% Changelog for [`weighted-regexp`]

[`weighted-regexp`]: http://hackage.haskell.org/package/weighted-regexp

# 0.3.1.1

## Use `BangPatterns` language extension

Added the `BangPatterns` language extension to the cabal file because
without it the generated parser fails to build using GHC 7.2.

# 0.3.1

## Expose internal data types and matching functions

Added new module `Text.RegExp.Internal` that exposes internal data
types and matching functions. Users probably don't want to use it
unless they implement their own matching functions.

# 0.3.0.1

## Conditional build dependencies

Moved build dependencies for QuickCheck and Criterion test programs
under a conditional so they are only pulled in if one actually
compiles these programs using the flags `-fQuickCheck` or
`-fCriterion`. (Thank you Brent!)

# 0.3.0.0

## Implemented workaround for [GHC ticket 4227]

Currently, GHC can SPECIALIZE functions only where they are defined.
The types `Leftmost`, `Longest`, and `LeftLong` are now defined in
separate modules to bring them into the scope of the matching
functions. Specialization makes the matching functions almost three
times faster for the types mentioned above.

This workaround allows to specialize the matching functions for types
defined in this package. Users, however, must use the matching
functions unspecialized for their own types.
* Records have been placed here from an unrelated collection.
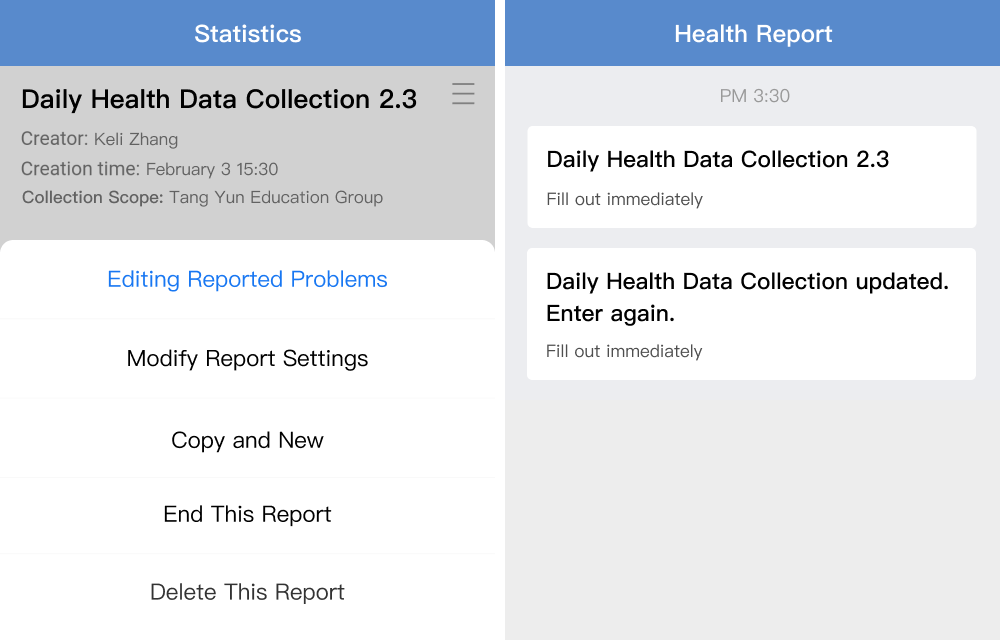The width and height of the screenshot is (1000, 640).
Task: Open the Daily Health Data Collection updated message
Action: click(x=751, y=314)
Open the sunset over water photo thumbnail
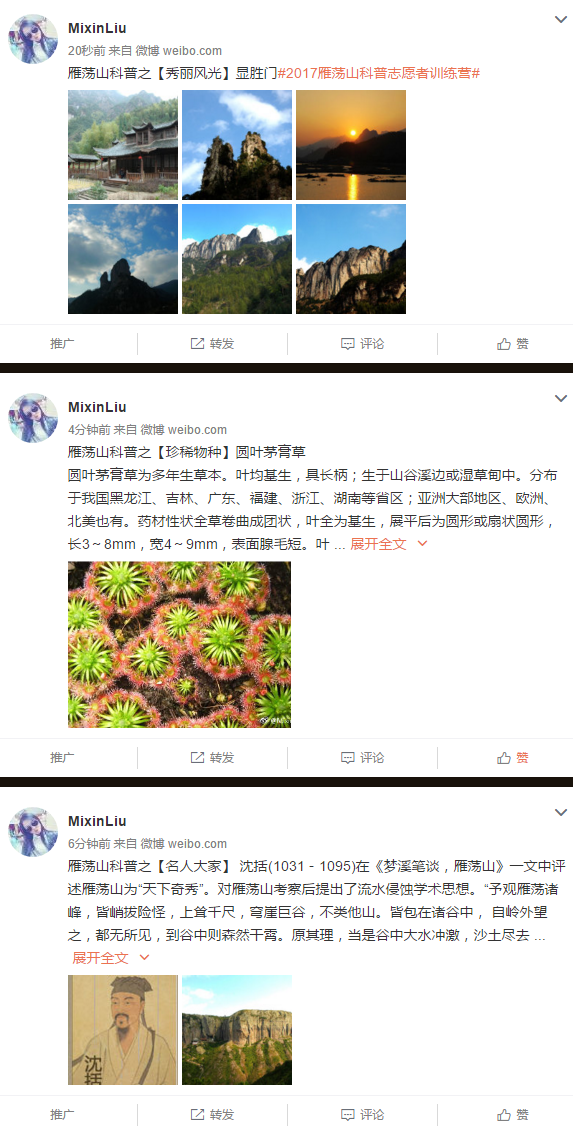This screenshot has height=1130, width=573. click(x=351, y=145)
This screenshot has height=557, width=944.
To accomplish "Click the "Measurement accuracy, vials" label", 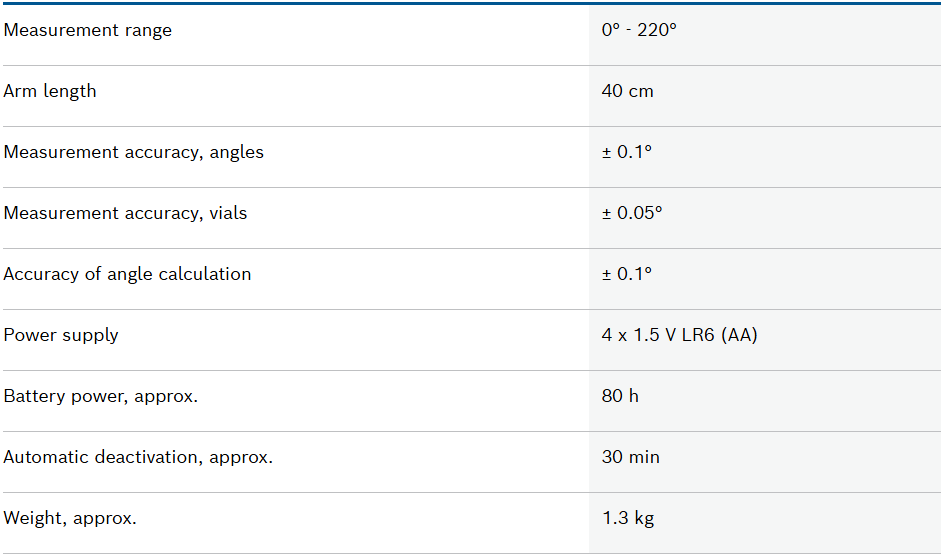I will (x=125, y=213).
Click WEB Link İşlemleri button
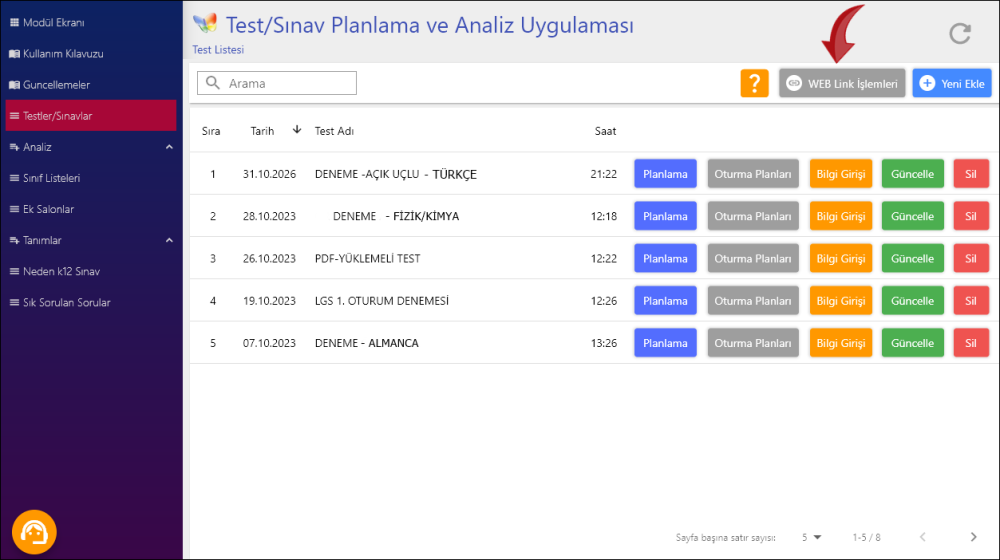The width and height of the screenshot is (1000, 560). click(842, 84)
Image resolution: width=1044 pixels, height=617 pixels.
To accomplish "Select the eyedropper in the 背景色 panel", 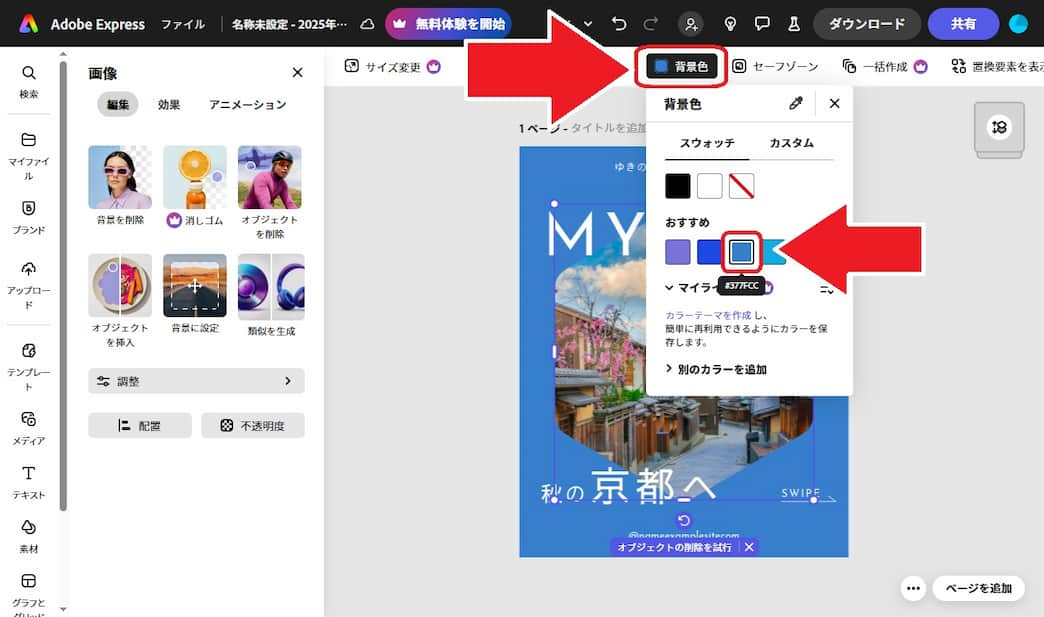I will pyautogui.click(x=796, y=103).
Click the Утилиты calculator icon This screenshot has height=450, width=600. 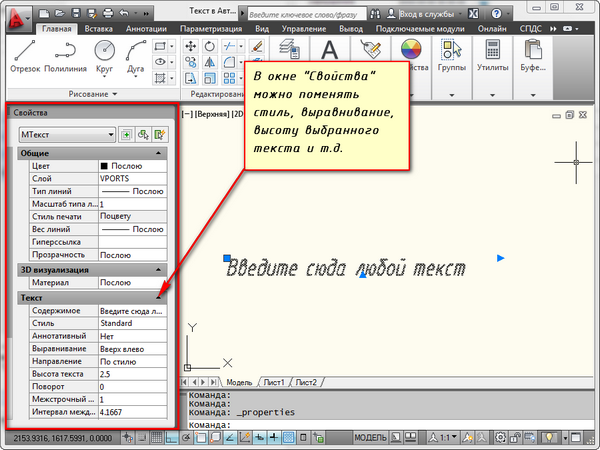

Along with this change, the constructors of the matching types are no
longer exported.

# 0.2.0.0

## More general types for matching functions

The functions `fullMatch` and `partialMatch` now both have the type

    Weight a b w => RegExp a -> [b] -> w

whereas previously the signatures have been:

    fullMatch    :: Semiring w         => RegExp c -> [c] -> w
    partialMatch :: Weight c (Int,c) w => RegExp c -> [c] -> w

The change allows users to provide custom symbol weights in full
matchings and to do partial matchings with arbitrary symbols weights
instead of having to use only characters and their positions.

This generalization leads to a slight performance penalty in small
examples but has a negligible effect when matching large inputs.

## Renamed `accept` to `acceptFull`, added `acceptPartial`

Based on the more general `partialMatch` function, the function
`acceptPartial` was added for the `Bool` semiring. The `accept`
function has been appropriately renamed.

## Strict numeric semiring

The lazy definition of arithmetic operations for the `Numeric`
semiring has been dropped in favour of the more efficient standard
implementation. As a consequence, `matchingCount` no longer works with
infinite regular expressions.

## SPECIALIZE pragmas prevent memory leak

The generalization of the matching functions leads to a memory leak
that can be avoided by specializing them for concrete
semirings. Corresponding pragmas have been added for `Bool` and for
`Numeric` types but not for the more complex semirings defined in the
extra matching modules. It is unclear what is the best way to
specialize them too because the pragma must be placed in the module
where the matching functions are defined but, there, not all semirings
are in scope. See [GHC ticket 4227].

[GHC ticket 4227]: http://hackage.haskell.org/trac/ghc/ticket/4227

## Fixed mistake in Criterion benchmarks

In the group of partial matchings, the benchmark for `Bool`
accidentally used full matching. It now uses partial matching which,
unsurprisingly, is slower.

# 0.1.1.0

## added `noMatch`

`Text.RegExp` now provides a combinator

    noMatch :: RegExp c

which is an identity of `alt`. With this combinator, regular
expressions form a semiring with

    zero  = noMatch
    one   = eps
    (.+.) = alt
    (.*.) = seq_

A corresponding `Semiring` instance is not defined due to the lack of
an appropriate `Eq` instance.

## added `perm`

`Text.RegExp` now provides a combinator

    perm :: [RegExp c] -> RegExp c

that matches the given regular expressions in sequence. Each
expression must be matched exactly once but in arbitrary order. For
example, the regular expression

    perm (map char "abc")

is equivalent to `abc|acb|bca|bac|cba|cab` and represented as
`a(bc|cb)|b(ca|ac)|c(ba|ab)`.